İnsan türü olarak gezegende bu denli değişime sebep olmamızın başlıca sebeplerinden biri karbon. Hele de kentler söz konusu olunca büyük karbon salım merkezleri gibi davranıyoruz. Bu nedenle sorumluluğu üstlenip karbon yakalamaya yönelik yatırım, buna yönelik planlar yapılmalı. Karbon yakalama deyince aklınıza ilk büyük teknolojik tesisler geliyor olabilir, ama sizi ormanlara ve yeşil alanlara yöneltmek isterim. Sonuçta en büyük karbon yutakları okyanuslardan sonra ormanlar değil mi? Dolayısıyla ilk yapılacak iş karbonu saldığımız yerde yakalayabilecek kent içi yeşillerin azami ölçüde artırılması, ağaç sayısının hızlıca çoğaltılması. Plancıların bu konuda eli gerçekten güçlü, çünkü imar planlarına ilişkin yönetmelikler bizlerden bol bol yeşil alan istiyor. O yeşilleri gerçekten yeşil yapabilirsek bu iş oldu diyebiliriz. Tabii ki, bu kent yeşilleri salınan tüm karbonu yakalamaya yetmeyebilir. Bu noktada karbon yakalama tesislerine aynı atık su arıtma ya da atık dönüşümü tesisleri gibi planlarda belediye hizmet alanı olarak yer verilebilir. Hatta verilmelidir de.

·       Yeşil ve mavi altyapı sistemlerinin baştan kurgulanması

Kentlerde suyun toprağa erişimini net bir şekilde engelliyoruz, toplanan yağmur suları son zamanlarda kanalizasyon sisteminden ayrılmaya başlasa bile doğal akışıyla toprakla buluşamıyor. Bunun en önemli sebebi yine kentteki yeşil alan eksikliği. Bu noktada hem suyun kendi cazibesiyle toprağa akabilmesi hem de bir toprak bulabilmesi için kent bütününde yeşil ve mavi altyapı sistemlerinin kurgulanması, kentte gereksiz sert yüzeylerin engellenmesi gerekiyor. Yani iş yine yeşil alana geldi, ama buna ek olarak ayrık nizam, blok tipi yapılaşma düzenleri ve düşük emsallerin verilmesiyle parsel bazında yumuşak zeminin daha fazla olmasını sağlayabilmek de akıllarda tutulmalı.

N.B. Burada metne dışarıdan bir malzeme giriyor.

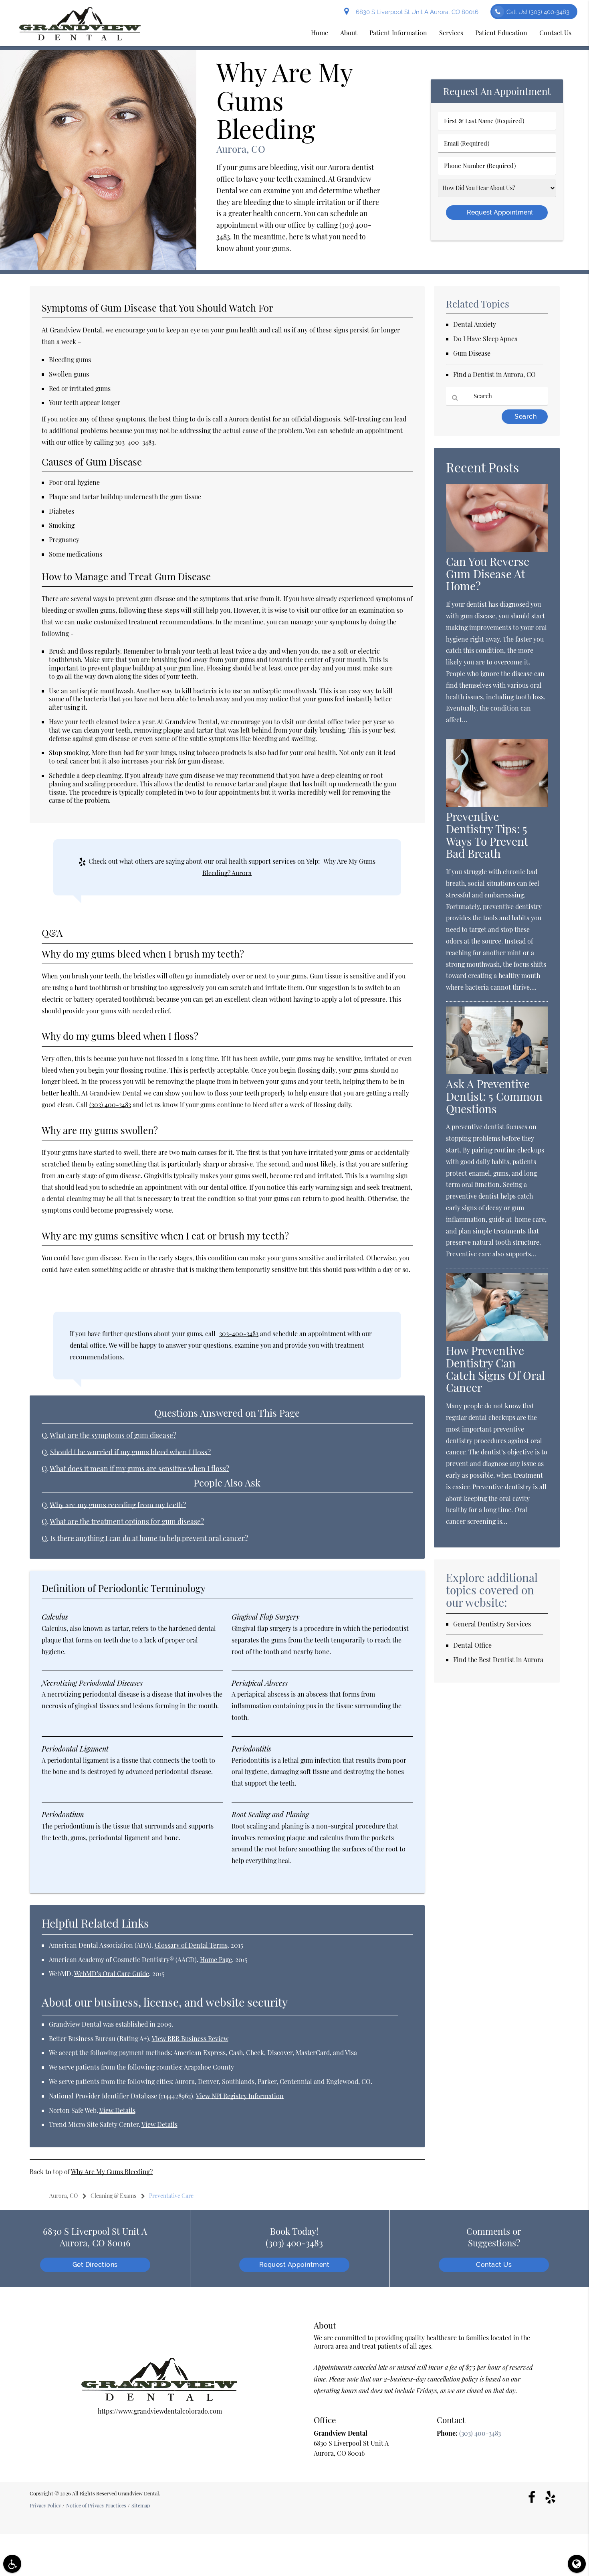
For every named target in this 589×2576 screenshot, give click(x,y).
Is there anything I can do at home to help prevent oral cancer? (149, 1538)
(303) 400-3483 (110, 1104)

·       Yenilenebilir enerji

Yenilenebilir enerji tamamen masum değil, bunu daha önceki yazımızda detaylıca anlatmıştım. Ama fosil yakıtlardan kaynaklanan enerjiden daha masum diyebiliriz. Bu nedenle kentsel gelişimle beraber altyapı planlamasında enerji altyapısı da ilgili uzmanlarca birlikte yenilenebilir enerjilere geçecek şekilde baştan planlanmalı. Çünkü fosil yakıtlar hem sonsuz değil hem de iklim onun sebep olduğu sera gazlarını daha fazla tolare edebilecek kadar dayanıklı değil. Bir de kentsel ısı adalarını da yenilenebilir bir enerji kaynağı olarak düşünmek mümkün olabilir. Kentler kendi yapıları gereği bir ısı odağıdır. Bu ısı enerjisi belki de kenti besleyebilecek bir kaynağa dönüştürülebilir. Böylece, kentsel esneklik bağlamında biraz daha bağımsız kentler elde etmiş oluruz.

 ·       Karbon nötr yapılaşma

Mimaride karbon nötr, hatta karbon negatif yapılar artık çok daha fazla konuşuluyor. Karbon nötr yapı demek malzemesinden bu malzeme için kullanılan kaynağa, mimarisinden ısınmaya, malzemenin taşınmasından yenilenmesine birçok etkisinin düşünülüp karbon salımının nötrlendiği yapı demek. Bu çaba kentsel ölçekte hem yeni yapılaşmada hem de yenilenme süreçlerinde plan kararlarıyla benimsenirse bir noktadan sonra karbon nötr kentler elde edilebilir. Eski ancak ekonomik ömrünü tamamlamamış yapıların ise güçlendirilme ve onarımlarla enerji verimliliği artırılabilir.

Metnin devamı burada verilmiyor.